I can envision many Halloween parties with menus focused around recipes from Food to Die For, including Lizzie Borden House’s meatloaf from Fall River, Massachusetts; seafood chowder from the Hawthorne Hotel in witchcraft-centered Salem, Massachusetts; or penne al la vodka from Twisted Vine Restaurant in Derby, Connecticut, where a flood claimed eighty-seven lives and unearthed coffins from cemeteries. For dessert, there might be cinnamon cookies from Alcatraz or white almond cake from the White House. Rhode Island locations with recipes include the haunted White Horse Tavern in Newport and its lobster mac and cheese, and the Valley Inn in Portsmouth.
Bruni teamed up with renowned local journalist and cookbook author Julie Tremaine, who has also written for Rhode Island Monthly magazine, to brainstorm, test and execute the recipes, especially the ones with meat, since Bruni is a pescatarian.
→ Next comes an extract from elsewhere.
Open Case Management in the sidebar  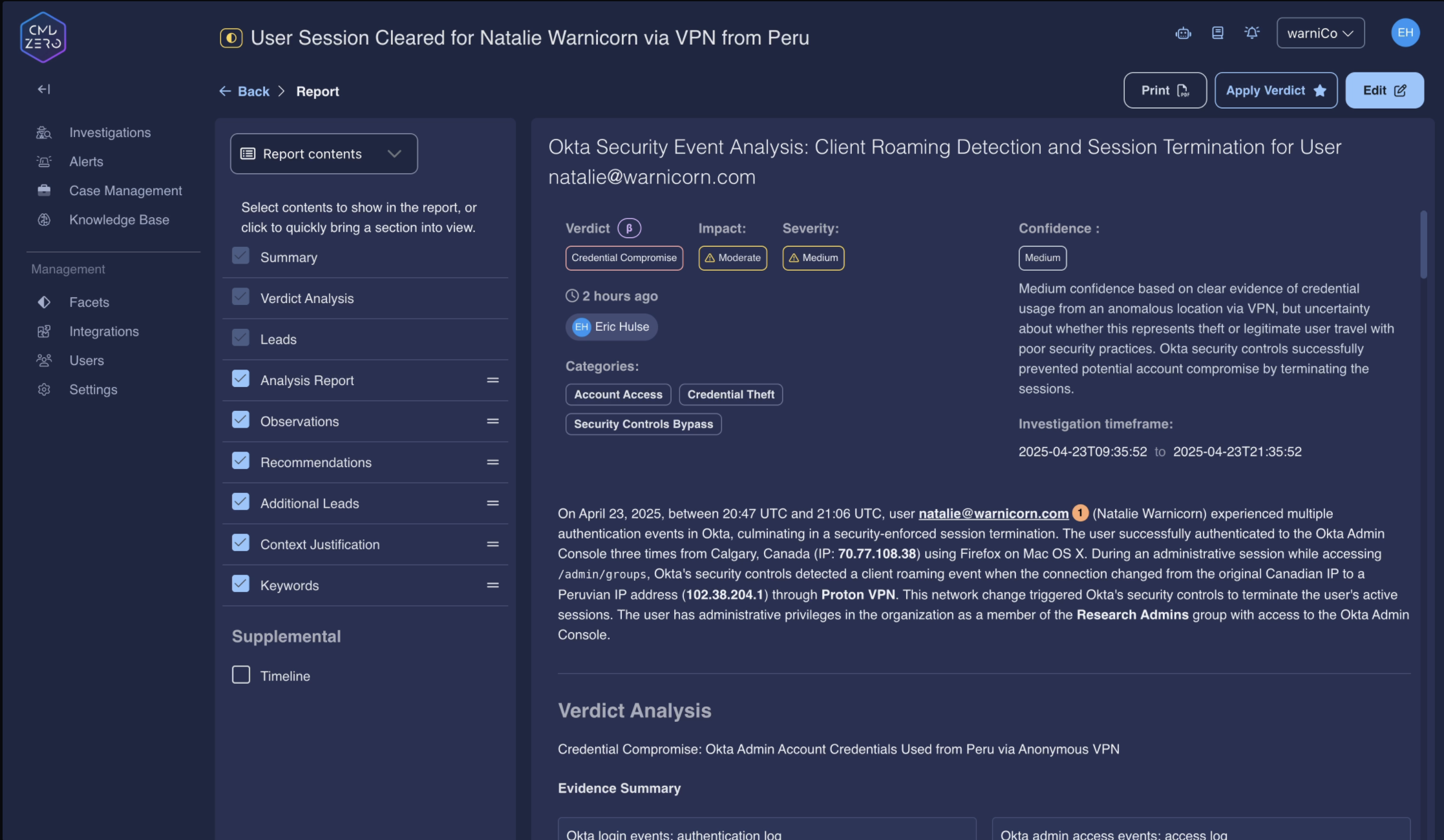[125, 191]
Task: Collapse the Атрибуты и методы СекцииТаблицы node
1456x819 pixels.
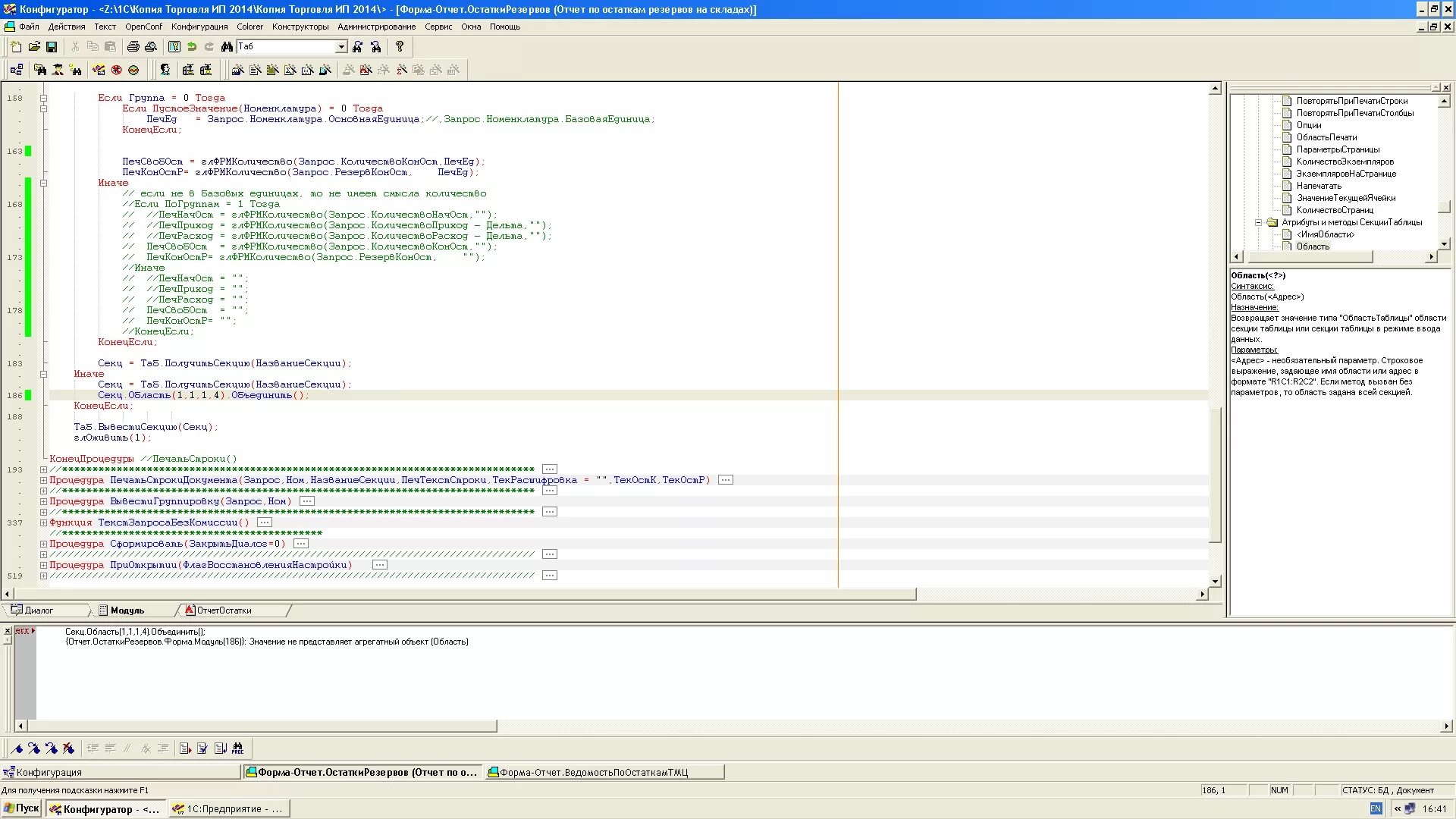Action: [x=1258, y=222]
The more than fifty recipes are accompanied by the stories behind each dish as well as beautiful photography. Locations featured in the book include eerie hotels, haunted homes, historic landmarks, hellish institutions and ghost towns.
Here’s a sneak peek recipe for Lizzie Borden’s meatloaf:
LIZZIE BORDEN’S MEATLOAF
This recipe comes straight from Lizzie Borden’s handwritten recipe card from the early 1900s, which is now the property of the Fall River Historical Society. We do not recommend this recipe for guests unless you are perhaps entertaining otherworldly guests.
Prep Time: 15 minutes
Cook Time: 1 hour
Yield: 6 to 8 servings
Lizzie Borden’s Meatloaf. Photo by Emily Dorio.
INGREDIENTS
1 pound steak
½ pound pork steak
1 egg
1 small onion
3 soda crackers
Herbs
Salt and pepper
Lizzie’s recipe is very bare, so I’ve added a few notes:
1. Make sure both the beef and the pork steak are ground or minced.
2. Dice the onion, crumble the crackers, and chop the herbs (we used a small onion, three whole saltine crackers—not divided on the dotted lines, and a tablespoon each of fresh thyme, basil, and parsley).
3. Mix all the ingredients in a large bowl until just combined.
4. Then follow Lizzie’s instructions, “Grease tin,” pat meat mixture into the tin, “cover loaf with hot water, and bake for about 1 hour.”